The company, which operates a subscriber based service designed to prevent it's users from receiving spam, uses a "challenge-response" method to sort legitimate mail from unwelcome and unsolicited email advertisements. Every time a SpamArrest customer is emailed, a message is sent back to the sender asking them to verify themselves before the message will be sent through to the intended recipient.
SpamArrest have been harvesting the email addresses of users sending email to their clients, and then sending advertisements for their service to those addresses.
Robert Pickup, founder and CEO of Melbourne based anti-spam company BlueBottle Systems, who also operate a challenge-response subscriber service, has branded the practice as "ridiculous."
"How ironic, spamming by the anti-spamming community," he said.
Pickup says that the practice is likely to damage the reputation of companies like his, and the anti-spam community as a whole.
"It damages our credibility. Their actions affect me - they affect all of us," he said.
"What really concerns me most about what they are doing is that I've sent emails to SpamArrest customers and they've kept my address without my consent," he added.
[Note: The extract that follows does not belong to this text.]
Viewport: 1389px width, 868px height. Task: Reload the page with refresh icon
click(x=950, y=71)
It's because of the harvesting of email addresses without consent that SpamArrest may have found themselves on the wrong end of the Australian Privacy Act, according to IT law specialist Erhan Karabardak, of Melbourne's Jerrard and Stuk Lawyers.
"This practice may constitute a breach of the Australian privacy legislation despite the fact that the company is resident in the United States," he said.
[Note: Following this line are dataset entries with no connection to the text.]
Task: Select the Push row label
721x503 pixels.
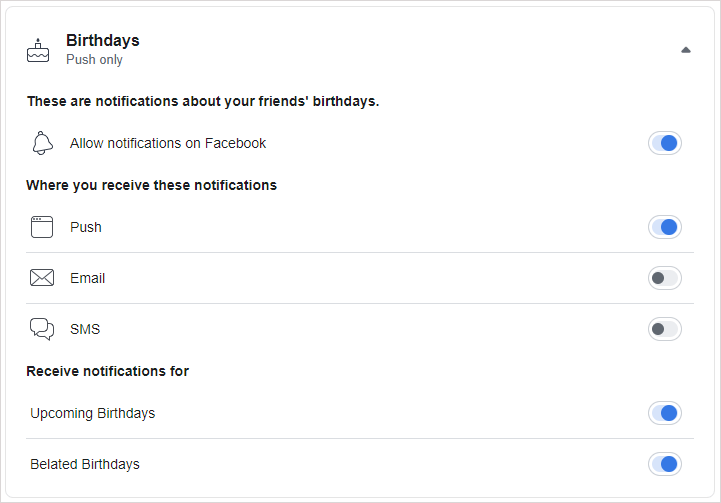Action: click(x=86, y=227)
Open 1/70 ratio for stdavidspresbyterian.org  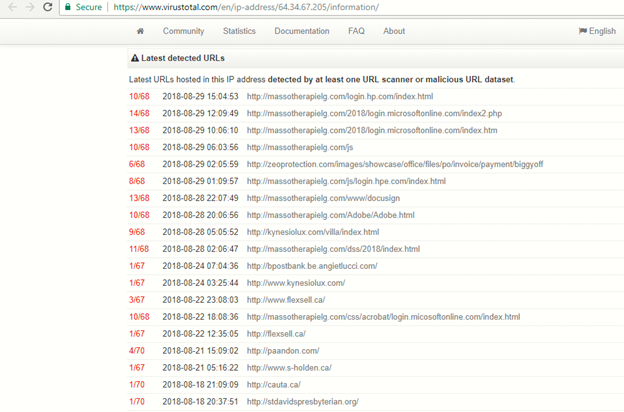click(x=137, y=402)
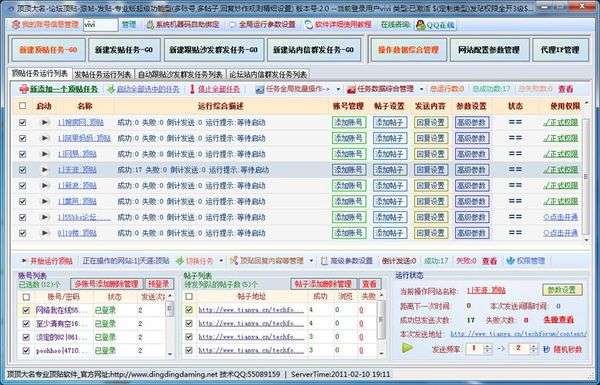600x385 pixels.
Task: Click the 随机秒数 icon next to frequency
Action: pos(546,349)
Karabardak says that it's possible for a company operating outside of Australia to breach the act ".on the basis that the practice relates to the personal information of an Australian citizen or resident."
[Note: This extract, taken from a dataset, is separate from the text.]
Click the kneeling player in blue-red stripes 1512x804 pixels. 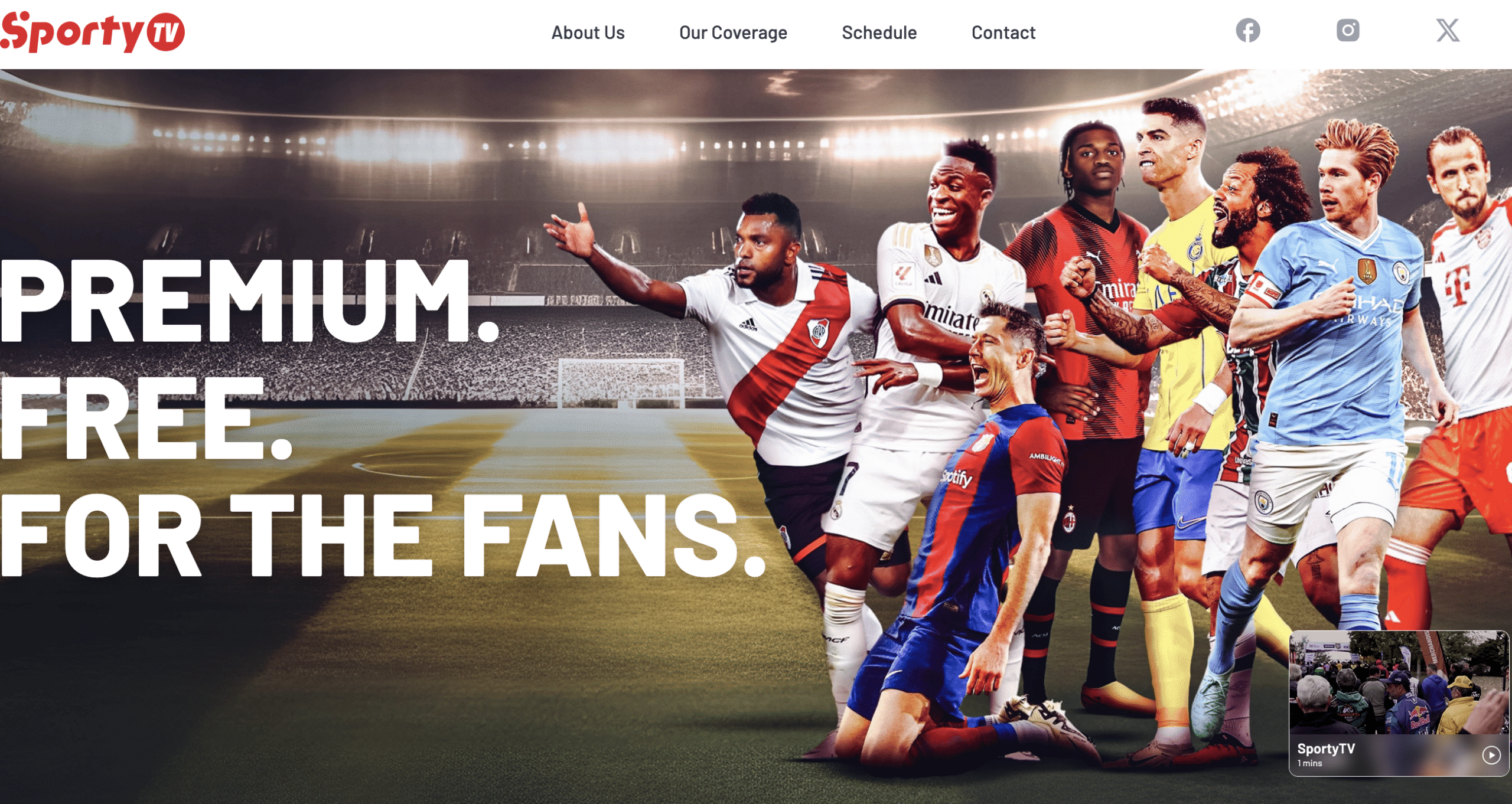969,531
Under the Act, email addresses may be regarded as personal information that cannot legally be harvested and used for marketing purposes without the prior consent of the owner of that address.
The SpamArrest "promotion" has attracted widespread criticism from online anti-spam groups such as samspade.org, who claim a statement sent to them by SpamArrest ".diverges wildly from reality."
In the statement, SpamArrest said that they ".complied with both our own privacy policy, as well as industry-accepted rules for sending email." They went on to describe themselves as a ".legitimate spam prevention service".
They also said that the only way for recipients of the advertisement to get off their list is to follow the opt-out link.
"...people fear the opt-out link, but I want to reassure you and your readers that clicking on this link is 1. safe, and 2. the only sure way to remove your address from receiving future spam arrest promotions".












After being under heavy fire from the entire *legitimate* anti-spam community as well probably every newsletter publisher they decided to put an apology on their website.
It's a vague and pathetic apology, and they still haven't changed their privacy policy, so according to themselves it is still legal for them to spam anyone communicating with their customers.